The Catholic Bishop with responsibility for migration and asylum has called on Health Secretary Jeremy Hunt to suspend the new charging regime for non-UK citizens receiving healthcare.
In a letter to the Health Secretary, Bishop Paul McAleenan said:
“It has been drawn to my attention by Catholic organisations that since the introduction of upfront charging and the requirement for healthcare providers to check patients’ immigration status, many of the vulnerable people who they work with have become increasingly reluctant to access healthcare and in a growing number of cases have been refused treatment because they could not provide the necessary paperwork or payment.”
Explaining that Catholic medical practitioners have also raised concerns about the new charging regime endangering patients and wasting staff time he went on to warn:
“These changes are already beginning to inflict unintended harm upon patients, the medical profession and our society as a whole.”
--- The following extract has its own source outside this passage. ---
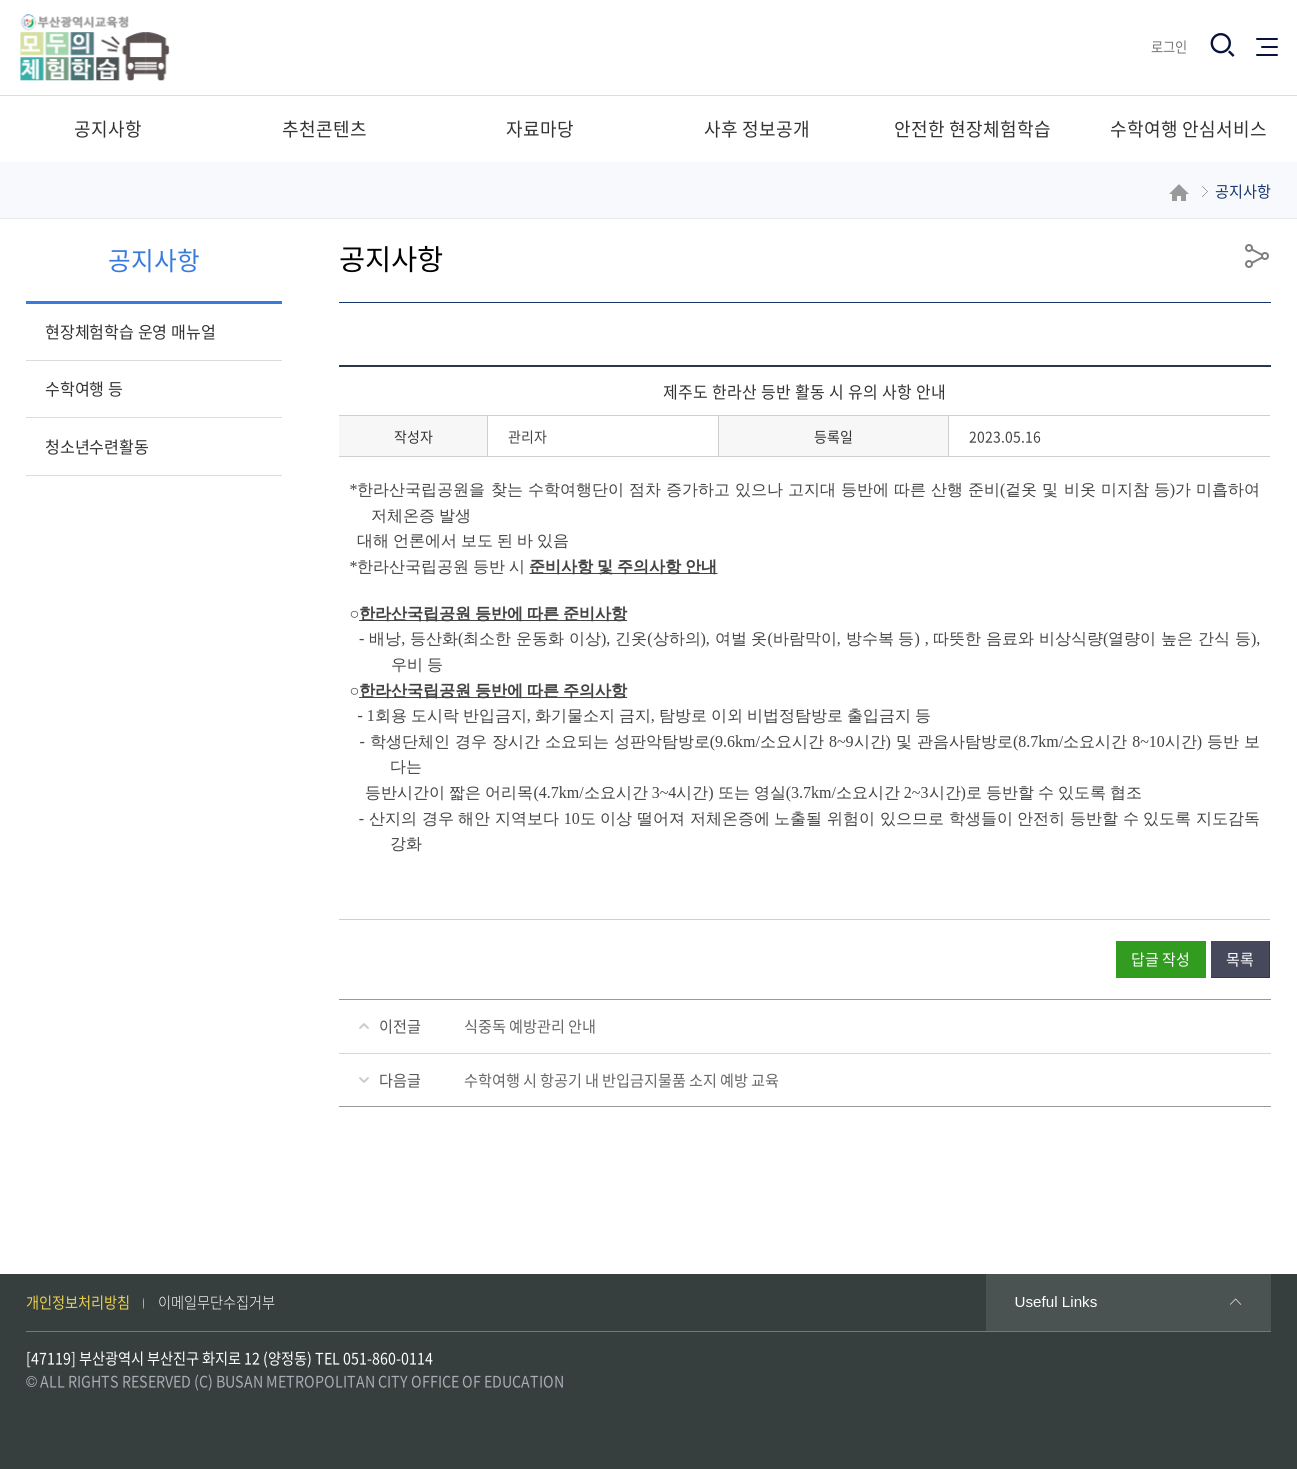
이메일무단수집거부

He concluded by urging the Health Secretary to suspend the charges while they are reviewed and cancel any planned extension of the charging regime to emergency or GP care.
Bishop McAleenan’s letter follows a public intervention last November when he said that:
“Our society can be measured by how we treat the most vulnerable. Deterring people from seeking healthcare or denying them treatment is undignified and unjust.
Furthermore those working on the frontline have indicated that these measures are actually likely to place greater burdens on NHS staff and increase pressure on an already struggling system.”